Senate Republicans Oppose Increasing Capital Requirements For ‘Too Big To Fail’ Banks

Publicly, Republicans are hinging their opposition to financial regulatory reform on their adamant refusal to create a new Consumer Financial Protection Agency (CFPA) or to implement a tax on the biggest banks, aimed at recouping money lost on the Troubled Asset Relief Program (TARP). But the Financial Times reported that, in private, Republican senators are also opposed to one of the more basic facets of the reform effort — strengthening capital standards for banks that are “too big to fail”:

Senate Republicans are resisting a fundamental tenet of the Obama administration’s financial regulatory reforms in another obstacle for the stalled legislative process. Several aides from both parties involved in reform negotiations told the Financial Times that Republicans had opposed in private a plan to impose tougher capital and liquidity requirements on companies that posed a risk to the financial system.

Capital requirements stipulate the amount of money that banks need to have on reserve against losses, and are calculated according to the riskiness of a particular bank’s assets. The administration has proposed hiking the requirements significantly for “Tier 1” companies, which are, for all intents and purposes, the very biggest banks that are “too big to fail.”

The administration’s plan is really a no-brainer. As Elizabeth Warren’s Congressional Oversight Panel has pointed out, “one of the key lessons that has emerged from this crisis is that our financial institutions did not have adequate capital reserves to weather the turmoil in the housing market,” as current capital rules “are out of date, subject to manipulation, and do not accurately reflect the risks associated with lending activities.” Even conservative economists like Gary Becker support increasing capital requirements for the largest firms, as it would make those firms “better prepared to deal with aggregate shocks to the financial system than they were during this crisis.”

And it’s not as if the administration is proposing particularly onerous new standards. Currently, banks have to have Tier 1 capital amounting to 4 percent of their assets, which the administration wants to double to 8 percent. For some perspective, Swiss regulators are pushing their banks into double-digit capital levels.

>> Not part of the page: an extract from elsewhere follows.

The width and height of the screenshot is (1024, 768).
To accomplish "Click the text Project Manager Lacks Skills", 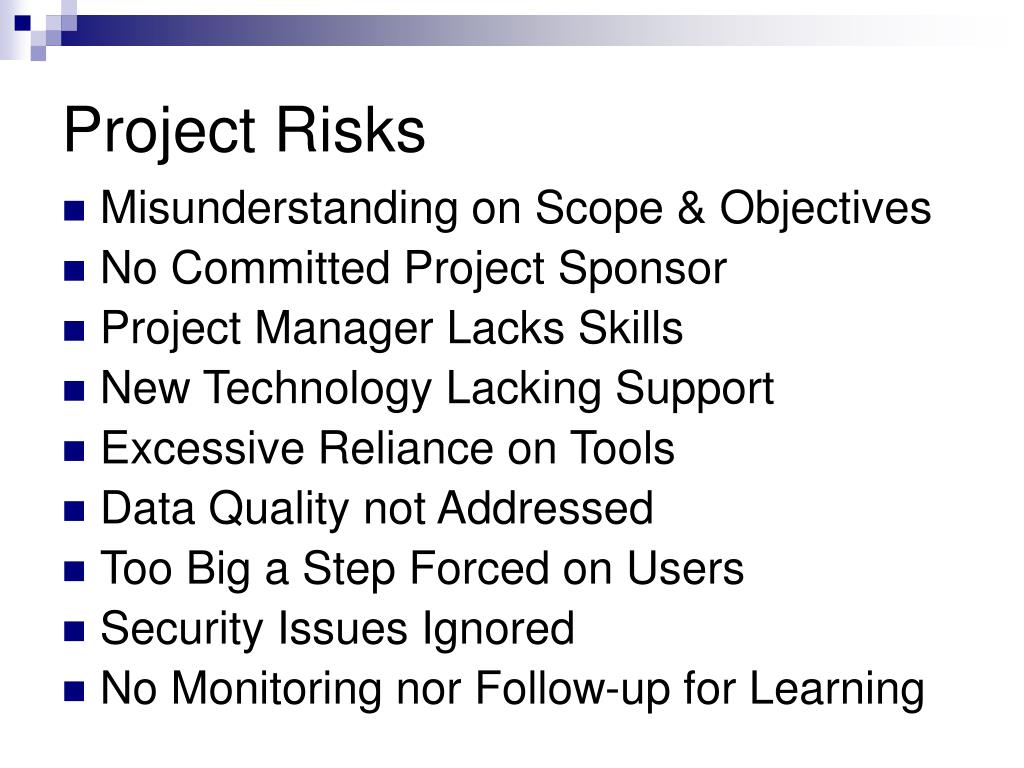I will [x=392, y=331].
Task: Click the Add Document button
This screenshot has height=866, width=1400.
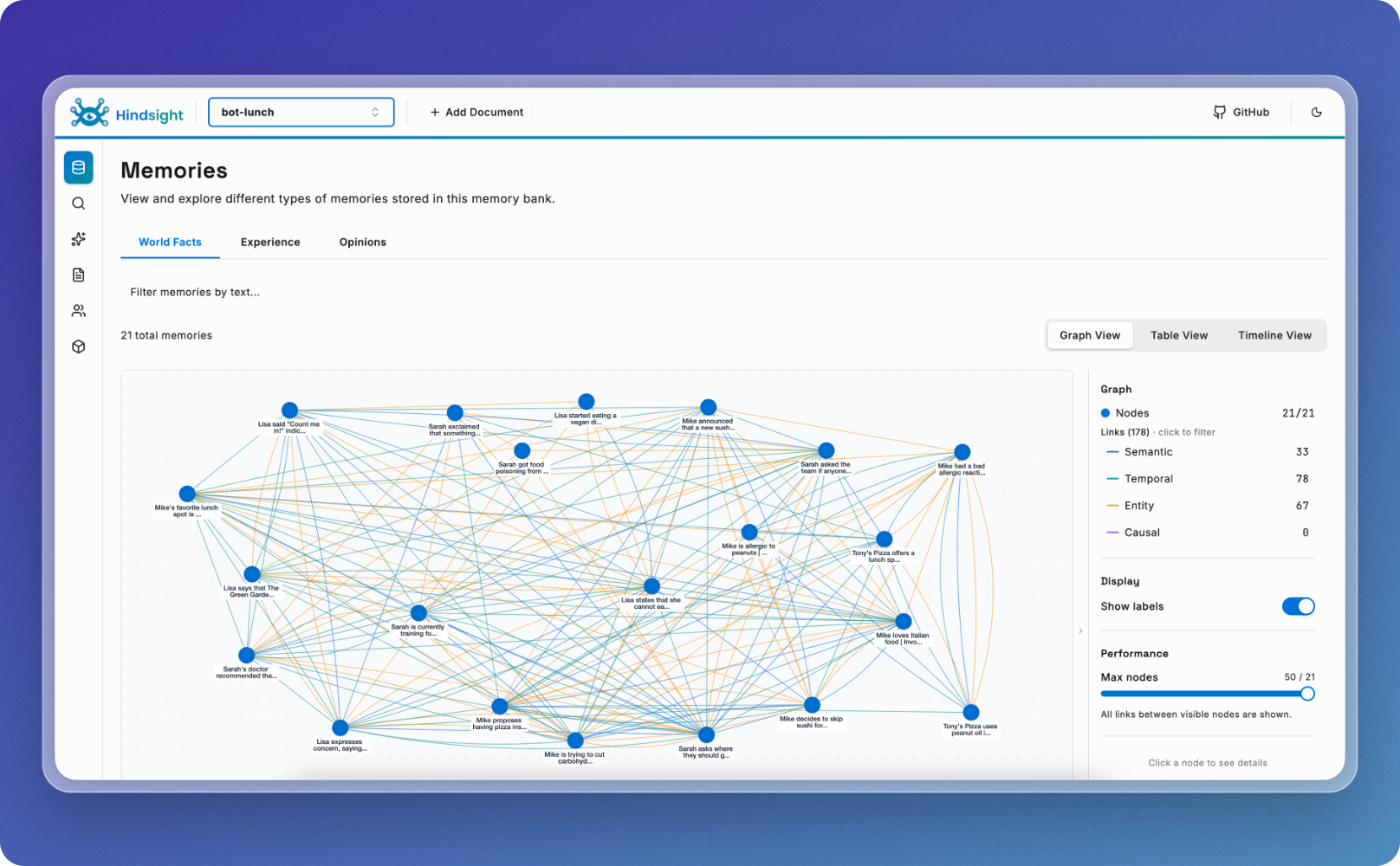Action: click(476, 113)
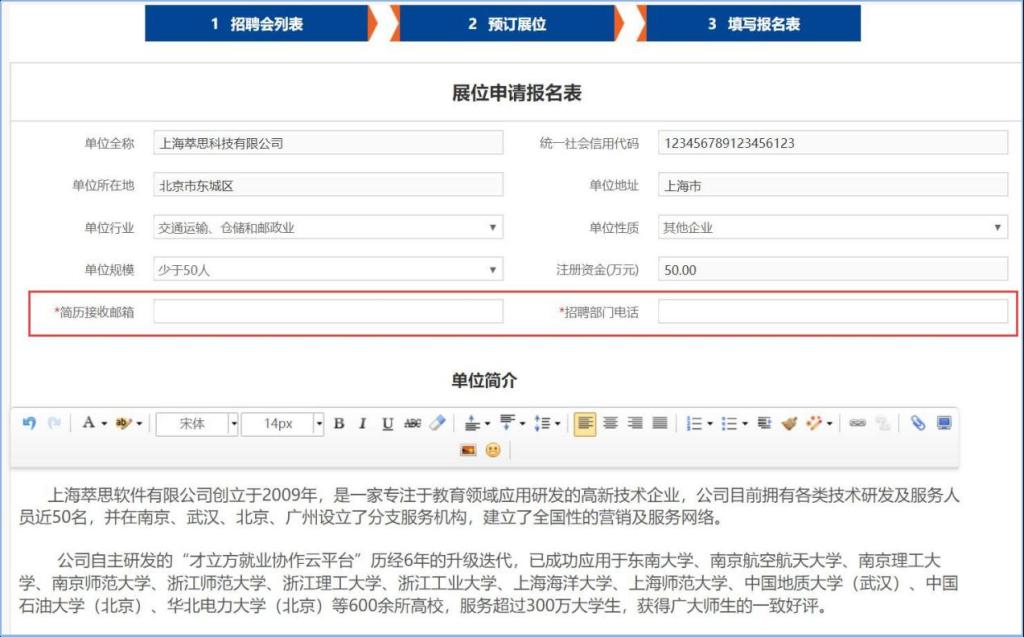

So what do Republicans gain by opposing these proposals? Well, it could be part of their rush “to capitalize on what they call Wall Street’s ‘buyer’s remorse’ with the Democrats.” Republicans are actively courting Wall Street donors, by promising to oppose financial reform. And if the latest lobbying reports are any indication, banks are ready and willing to spend. According to data compiled by the LA Times, “lobbying expenditures jumped 12% from 2008 to $29.8 million last year among the eight banks and private equity firms that spent the most to influence legislation,” with much of the increase coming in the last three months of the year as Congress considered regulatory reform.